Core Concepts
The rapid proliferation of Large Language Model (LLM)-generated text on the web may lead to a "Spiral of Silence" effect, where LLM-generated content consistently outperforms human-authored content in search rankings, diminishing the presence and impact of human contributions online.
Abstract
This study investigates the short-term and long-term effects of integrating LLM-generated text into Retrieval-Augmented Generation (RAG) systems, using Open Domain Question Answering (ODQA) as a case study.
In the short term, the introduction of LLM-generated text generally improves the retrieval accuracy of RAG systems, but the impact on question-answering (QA) performance is mixed, depending on the dataset and retrieval strategy.

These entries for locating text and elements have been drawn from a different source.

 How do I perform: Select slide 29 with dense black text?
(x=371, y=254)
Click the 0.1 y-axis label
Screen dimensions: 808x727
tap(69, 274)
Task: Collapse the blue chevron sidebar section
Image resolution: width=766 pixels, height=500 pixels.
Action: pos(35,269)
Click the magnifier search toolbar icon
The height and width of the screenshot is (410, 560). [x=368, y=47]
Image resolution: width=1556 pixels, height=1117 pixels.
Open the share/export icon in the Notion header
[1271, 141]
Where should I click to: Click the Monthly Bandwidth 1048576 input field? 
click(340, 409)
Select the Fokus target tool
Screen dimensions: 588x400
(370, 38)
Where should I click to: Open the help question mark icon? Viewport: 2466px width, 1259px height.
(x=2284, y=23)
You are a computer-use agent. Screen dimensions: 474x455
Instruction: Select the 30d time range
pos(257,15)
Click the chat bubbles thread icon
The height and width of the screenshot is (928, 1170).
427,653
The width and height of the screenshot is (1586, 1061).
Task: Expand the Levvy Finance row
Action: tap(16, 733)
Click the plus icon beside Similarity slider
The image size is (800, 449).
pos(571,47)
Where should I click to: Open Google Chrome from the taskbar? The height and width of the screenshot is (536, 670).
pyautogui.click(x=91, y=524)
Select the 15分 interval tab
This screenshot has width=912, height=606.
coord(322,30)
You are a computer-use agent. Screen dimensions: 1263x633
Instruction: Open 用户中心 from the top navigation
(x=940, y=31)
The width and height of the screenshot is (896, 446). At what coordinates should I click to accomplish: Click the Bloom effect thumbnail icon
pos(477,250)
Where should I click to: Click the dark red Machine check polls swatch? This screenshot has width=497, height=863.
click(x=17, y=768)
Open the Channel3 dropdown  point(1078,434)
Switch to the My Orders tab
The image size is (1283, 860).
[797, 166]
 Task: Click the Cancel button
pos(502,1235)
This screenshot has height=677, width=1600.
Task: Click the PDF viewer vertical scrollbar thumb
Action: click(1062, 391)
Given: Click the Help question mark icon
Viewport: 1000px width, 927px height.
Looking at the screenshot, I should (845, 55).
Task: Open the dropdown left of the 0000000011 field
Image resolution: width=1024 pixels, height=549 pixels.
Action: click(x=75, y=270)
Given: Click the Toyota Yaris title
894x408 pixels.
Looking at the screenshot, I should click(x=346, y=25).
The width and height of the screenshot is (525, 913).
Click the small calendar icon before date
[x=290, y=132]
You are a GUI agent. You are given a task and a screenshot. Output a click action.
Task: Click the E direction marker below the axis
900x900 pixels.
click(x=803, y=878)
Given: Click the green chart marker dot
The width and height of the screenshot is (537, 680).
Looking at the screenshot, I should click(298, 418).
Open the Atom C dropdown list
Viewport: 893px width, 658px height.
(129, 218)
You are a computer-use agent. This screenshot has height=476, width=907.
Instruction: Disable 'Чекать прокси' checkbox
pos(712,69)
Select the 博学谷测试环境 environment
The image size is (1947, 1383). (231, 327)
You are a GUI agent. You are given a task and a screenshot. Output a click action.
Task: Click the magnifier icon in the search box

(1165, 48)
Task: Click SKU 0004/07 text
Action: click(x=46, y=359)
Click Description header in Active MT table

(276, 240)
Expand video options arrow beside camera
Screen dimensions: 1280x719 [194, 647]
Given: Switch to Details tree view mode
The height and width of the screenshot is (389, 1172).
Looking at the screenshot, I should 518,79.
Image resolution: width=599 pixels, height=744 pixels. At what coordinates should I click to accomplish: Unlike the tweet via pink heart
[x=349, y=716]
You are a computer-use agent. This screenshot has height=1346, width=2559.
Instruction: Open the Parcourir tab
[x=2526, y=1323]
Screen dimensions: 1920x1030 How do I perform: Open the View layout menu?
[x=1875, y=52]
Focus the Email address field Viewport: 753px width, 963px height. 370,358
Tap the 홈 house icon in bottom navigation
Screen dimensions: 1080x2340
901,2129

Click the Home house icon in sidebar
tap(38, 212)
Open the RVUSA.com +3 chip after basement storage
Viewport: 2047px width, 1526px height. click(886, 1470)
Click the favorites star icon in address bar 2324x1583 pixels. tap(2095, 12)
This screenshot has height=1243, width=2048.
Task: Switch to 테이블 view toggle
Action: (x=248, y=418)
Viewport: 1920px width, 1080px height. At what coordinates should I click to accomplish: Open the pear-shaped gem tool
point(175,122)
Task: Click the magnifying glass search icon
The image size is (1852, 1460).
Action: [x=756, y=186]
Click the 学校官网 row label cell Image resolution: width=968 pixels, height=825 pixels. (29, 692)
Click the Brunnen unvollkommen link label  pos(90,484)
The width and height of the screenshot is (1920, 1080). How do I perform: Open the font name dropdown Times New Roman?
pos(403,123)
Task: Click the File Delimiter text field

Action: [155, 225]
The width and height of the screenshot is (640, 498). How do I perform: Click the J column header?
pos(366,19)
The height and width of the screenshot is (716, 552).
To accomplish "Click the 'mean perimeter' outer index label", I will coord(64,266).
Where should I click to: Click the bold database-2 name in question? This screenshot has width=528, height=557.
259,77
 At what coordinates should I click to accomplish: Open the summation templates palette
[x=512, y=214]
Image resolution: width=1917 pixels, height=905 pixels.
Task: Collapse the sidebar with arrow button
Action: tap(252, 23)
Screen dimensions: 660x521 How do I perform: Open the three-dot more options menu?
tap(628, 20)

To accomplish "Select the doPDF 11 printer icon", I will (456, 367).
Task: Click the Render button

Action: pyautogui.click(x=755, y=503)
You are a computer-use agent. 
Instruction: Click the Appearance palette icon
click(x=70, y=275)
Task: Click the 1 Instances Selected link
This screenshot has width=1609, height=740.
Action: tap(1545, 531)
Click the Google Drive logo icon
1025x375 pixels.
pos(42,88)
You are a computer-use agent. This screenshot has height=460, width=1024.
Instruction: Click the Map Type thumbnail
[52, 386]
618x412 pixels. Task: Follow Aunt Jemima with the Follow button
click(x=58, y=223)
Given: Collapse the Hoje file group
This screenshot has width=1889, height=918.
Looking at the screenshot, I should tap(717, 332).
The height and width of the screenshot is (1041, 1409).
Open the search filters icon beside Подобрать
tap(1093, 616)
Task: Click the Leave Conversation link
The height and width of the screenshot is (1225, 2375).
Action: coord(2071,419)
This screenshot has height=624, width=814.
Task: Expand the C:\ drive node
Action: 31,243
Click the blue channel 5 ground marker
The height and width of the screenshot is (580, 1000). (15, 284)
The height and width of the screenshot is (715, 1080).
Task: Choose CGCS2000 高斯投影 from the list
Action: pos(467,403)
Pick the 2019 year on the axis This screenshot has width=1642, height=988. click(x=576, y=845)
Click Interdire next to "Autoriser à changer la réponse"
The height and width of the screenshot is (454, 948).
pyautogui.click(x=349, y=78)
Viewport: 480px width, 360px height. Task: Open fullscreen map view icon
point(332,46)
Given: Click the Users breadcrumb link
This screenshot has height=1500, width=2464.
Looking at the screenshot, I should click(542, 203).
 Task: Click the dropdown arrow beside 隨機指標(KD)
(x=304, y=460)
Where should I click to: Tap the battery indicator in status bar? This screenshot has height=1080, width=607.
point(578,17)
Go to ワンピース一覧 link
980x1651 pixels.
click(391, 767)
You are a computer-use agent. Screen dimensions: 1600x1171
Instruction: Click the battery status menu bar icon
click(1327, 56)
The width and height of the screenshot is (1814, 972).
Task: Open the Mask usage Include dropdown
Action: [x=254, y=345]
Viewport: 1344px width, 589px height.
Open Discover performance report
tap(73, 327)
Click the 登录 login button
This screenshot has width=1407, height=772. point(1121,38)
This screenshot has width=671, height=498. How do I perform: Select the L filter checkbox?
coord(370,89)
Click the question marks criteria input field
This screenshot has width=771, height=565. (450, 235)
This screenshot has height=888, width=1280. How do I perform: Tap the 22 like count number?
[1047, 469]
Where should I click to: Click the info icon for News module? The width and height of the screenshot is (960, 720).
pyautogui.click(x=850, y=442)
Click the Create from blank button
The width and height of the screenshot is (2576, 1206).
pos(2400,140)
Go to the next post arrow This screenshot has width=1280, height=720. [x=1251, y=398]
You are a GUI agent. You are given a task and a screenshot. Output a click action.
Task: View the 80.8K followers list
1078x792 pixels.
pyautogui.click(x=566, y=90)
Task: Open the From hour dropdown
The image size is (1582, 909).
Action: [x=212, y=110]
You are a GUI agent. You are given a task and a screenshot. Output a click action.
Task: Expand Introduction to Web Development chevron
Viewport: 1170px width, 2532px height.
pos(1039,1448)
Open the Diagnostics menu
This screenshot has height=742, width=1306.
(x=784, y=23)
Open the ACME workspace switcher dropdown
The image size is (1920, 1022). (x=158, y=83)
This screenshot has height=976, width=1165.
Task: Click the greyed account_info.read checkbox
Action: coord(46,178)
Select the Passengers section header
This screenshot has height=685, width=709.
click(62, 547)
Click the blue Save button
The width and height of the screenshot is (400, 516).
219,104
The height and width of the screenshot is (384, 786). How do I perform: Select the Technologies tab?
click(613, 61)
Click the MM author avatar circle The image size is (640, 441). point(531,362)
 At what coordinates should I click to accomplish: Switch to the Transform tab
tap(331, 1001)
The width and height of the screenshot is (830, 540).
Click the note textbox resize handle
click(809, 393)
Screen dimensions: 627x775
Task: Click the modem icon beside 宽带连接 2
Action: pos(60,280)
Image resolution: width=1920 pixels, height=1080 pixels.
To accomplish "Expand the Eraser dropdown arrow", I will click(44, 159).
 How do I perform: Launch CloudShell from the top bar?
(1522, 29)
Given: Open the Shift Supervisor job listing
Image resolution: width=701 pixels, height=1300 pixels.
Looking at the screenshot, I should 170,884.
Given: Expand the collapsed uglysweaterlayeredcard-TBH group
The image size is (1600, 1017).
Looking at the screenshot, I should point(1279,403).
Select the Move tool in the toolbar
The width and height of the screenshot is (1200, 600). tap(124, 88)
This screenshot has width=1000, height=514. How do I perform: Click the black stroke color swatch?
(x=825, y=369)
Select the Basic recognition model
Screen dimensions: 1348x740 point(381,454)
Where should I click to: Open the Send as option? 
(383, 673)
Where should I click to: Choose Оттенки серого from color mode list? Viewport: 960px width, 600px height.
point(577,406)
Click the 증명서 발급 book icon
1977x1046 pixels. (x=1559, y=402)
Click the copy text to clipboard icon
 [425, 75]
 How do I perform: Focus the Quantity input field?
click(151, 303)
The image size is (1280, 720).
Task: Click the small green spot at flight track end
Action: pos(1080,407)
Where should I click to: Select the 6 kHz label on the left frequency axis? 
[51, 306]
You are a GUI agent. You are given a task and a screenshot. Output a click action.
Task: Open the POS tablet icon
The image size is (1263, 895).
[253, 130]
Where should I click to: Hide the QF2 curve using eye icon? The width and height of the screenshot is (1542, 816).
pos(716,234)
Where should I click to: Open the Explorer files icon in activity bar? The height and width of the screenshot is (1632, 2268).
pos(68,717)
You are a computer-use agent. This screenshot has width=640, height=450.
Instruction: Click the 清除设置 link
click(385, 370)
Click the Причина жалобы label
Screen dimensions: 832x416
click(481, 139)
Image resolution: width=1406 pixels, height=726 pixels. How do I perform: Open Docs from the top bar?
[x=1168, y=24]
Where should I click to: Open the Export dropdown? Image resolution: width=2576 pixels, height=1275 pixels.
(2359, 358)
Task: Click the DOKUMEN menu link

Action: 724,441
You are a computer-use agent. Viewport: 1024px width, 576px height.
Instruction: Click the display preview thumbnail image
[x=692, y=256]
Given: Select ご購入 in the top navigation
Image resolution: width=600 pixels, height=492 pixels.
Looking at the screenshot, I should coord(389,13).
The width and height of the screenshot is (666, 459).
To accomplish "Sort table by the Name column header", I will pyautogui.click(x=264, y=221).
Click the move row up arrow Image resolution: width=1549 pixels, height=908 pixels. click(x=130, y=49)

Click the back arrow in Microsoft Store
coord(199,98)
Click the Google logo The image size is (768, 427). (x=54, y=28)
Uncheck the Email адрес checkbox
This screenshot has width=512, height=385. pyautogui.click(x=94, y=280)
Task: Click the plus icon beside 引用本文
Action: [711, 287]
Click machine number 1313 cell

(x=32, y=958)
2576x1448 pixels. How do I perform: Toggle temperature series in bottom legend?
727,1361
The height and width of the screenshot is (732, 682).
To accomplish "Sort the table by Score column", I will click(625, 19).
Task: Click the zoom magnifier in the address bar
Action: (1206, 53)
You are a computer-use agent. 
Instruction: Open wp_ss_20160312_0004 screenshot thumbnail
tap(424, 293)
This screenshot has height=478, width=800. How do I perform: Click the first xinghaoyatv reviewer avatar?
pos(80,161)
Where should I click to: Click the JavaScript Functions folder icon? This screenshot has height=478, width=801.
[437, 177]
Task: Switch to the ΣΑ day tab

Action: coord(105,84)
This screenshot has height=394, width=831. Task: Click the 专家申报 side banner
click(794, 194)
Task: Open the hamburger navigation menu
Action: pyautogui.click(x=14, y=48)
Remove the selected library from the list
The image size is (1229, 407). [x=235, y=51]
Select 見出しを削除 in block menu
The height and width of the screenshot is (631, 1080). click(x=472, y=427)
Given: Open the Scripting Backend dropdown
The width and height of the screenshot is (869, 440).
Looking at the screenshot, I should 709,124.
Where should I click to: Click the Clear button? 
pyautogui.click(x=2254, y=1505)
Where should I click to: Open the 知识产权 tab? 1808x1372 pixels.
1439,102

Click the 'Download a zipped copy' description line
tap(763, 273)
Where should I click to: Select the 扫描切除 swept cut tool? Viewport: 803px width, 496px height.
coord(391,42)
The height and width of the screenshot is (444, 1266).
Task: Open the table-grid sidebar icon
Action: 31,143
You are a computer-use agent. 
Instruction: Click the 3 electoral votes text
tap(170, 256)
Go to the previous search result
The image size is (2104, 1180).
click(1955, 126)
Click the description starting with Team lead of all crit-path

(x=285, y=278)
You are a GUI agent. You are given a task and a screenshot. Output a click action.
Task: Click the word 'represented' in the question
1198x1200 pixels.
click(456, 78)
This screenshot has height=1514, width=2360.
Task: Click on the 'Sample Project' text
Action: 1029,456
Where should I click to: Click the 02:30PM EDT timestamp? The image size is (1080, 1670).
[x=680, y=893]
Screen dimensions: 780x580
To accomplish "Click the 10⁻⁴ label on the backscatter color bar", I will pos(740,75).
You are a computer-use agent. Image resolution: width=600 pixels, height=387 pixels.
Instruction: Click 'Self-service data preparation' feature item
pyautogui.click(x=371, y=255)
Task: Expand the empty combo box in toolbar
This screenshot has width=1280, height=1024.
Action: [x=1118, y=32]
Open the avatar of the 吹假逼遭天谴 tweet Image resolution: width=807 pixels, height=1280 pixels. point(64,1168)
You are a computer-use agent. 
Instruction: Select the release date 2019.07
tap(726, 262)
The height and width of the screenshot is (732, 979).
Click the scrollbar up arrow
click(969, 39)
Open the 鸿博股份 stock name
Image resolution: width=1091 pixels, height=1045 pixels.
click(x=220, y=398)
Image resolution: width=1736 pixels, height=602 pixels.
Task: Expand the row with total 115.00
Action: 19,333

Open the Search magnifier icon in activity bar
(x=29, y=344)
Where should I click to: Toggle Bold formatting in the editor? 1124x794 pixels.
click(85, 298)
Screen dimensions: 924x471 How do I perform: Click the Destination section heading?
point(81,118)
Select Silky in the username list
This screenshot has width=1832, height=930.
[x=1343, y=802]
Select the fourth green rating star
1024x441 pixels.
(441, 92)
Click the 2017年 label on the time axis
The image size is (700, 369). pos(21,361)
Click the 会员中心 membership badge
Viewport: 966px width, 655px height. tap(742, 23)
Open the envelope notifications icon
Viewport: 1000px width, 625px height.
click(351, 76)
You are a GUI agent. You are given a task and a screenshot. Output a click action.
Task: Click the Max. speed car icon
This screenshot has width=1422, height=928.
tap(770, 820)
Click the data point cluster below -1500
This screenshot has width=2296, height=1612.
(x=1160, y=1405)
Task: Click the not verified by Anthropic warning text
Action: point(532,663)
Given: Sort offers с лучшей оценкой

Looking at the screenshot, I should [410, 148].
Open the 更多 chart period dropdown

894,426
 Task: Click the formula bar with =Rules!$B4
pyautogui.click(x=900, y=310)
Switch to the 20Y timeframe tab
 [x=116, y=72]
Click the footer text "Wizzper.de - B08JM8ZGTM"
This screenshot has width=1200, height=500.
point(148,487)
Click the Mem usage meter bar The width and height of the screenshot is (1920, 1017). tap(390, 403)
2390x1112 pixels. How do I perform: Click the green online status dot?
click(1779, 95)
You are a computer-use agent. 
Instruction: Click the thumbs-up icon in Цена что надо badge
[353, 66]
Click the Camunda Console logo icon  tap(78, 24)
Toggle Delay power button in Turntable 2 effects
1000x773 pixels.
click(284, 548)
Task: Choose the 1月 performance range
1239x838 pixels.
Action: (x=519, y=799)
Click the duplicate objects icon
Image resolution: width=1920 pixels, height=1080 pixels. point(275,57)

In the long term, however, a marked decrease in retrieval effectiveness is observed, while the QA performance remains relatively stable. Further analysis reveals a bias in search systems towards LLM-generated texts, which consistently rank higher than human-written content. As LLM-generated texts increasingly dominate the search results, the visibility and influence of human-authored web content diminish, fostering a digital "Spiral of Silence" effect.
This trend risks creating an imbalanced information ecosystem, where the unchecked proliferation of erroneous LLM-generated content may result in the marginalization of accurate information. The authors urge the academic community to take heed of this potential issue, ensuring a diverse and authentic digital information landscape.
Stats
The introduction of LLM-generated text into the dataset led to an average increase of 21.4% in Acc@5 retrieval accuracy for the NQ dataset and 19.4% for the PopQA dataset from the first iteration to the last.
Quotes
"The rapid proliferation of Large Language Model (LLM)-generated text on the web may lead to a "Spiral of Silence" effect, where LLM-generated content consistently outperforms human-authored content in search rankings, diminishing the presence and impact of human contributions online."
"As LLM-generated texts increasingly dominate the search results, the visibility and influence of human-authored web content diminish, fostering a digital "Spiral of Silence" effect."